* [PROBLEM STATEMENT] Pick out every line in the records below that contains the word "agent", and copy each one in full. Case counts, so match capital and lowercase letters exactly.

* [RECORD EXTRACTS]
__________

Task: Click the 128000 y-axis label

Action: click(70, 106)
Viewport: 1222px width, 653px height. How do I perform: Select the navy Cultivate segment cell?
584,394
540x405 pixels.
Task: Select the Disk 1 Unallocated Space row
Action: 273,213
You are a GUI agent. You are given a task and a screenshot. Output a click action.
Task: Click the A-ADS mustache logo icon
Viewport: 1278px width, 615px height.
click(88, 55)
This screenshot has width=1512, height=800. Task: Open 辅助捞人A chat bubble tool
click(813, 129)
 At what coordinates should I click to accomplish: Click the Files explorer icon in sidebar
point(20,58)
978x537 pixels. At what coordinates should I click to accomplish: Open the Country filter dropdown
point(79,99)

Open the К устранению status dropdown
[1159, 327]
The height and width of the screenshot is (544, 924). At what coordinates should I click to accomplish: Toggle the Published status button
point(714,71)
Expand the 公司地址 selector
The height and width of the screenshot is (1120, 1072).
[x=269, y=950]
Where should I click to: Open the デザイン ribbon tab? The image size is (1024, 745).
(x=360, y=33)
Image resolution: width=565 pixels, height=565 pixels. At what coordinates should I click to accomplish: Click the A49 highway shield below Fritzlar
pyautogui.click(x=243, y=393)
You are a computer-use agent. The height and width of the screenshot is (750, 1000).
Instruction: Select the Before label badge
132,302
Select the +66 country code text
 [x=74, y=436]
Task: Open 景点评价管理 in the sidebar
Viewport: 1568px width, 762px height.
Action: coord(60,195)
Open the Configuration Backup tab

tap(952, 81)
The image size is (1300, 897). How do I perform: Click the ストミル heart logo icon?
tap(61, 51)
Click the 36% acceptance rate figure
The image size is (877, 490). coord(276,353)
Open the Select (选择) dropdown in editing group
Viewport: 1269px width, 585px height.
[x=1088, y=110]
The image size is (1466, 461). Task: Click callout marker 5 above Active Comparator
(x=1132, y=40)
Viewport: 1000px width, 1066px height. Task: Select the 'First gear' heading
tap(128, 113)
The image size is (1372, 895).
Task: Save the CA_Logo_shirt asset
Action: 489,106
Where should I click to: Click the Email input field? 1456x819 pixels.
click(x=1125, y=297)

__________

* [TASK RESULT]
You are a GUI agent. You are given a task and a screenshot. Output a click action.
You are a computer-use agent. The height and width of the screenshot is (750, 1000).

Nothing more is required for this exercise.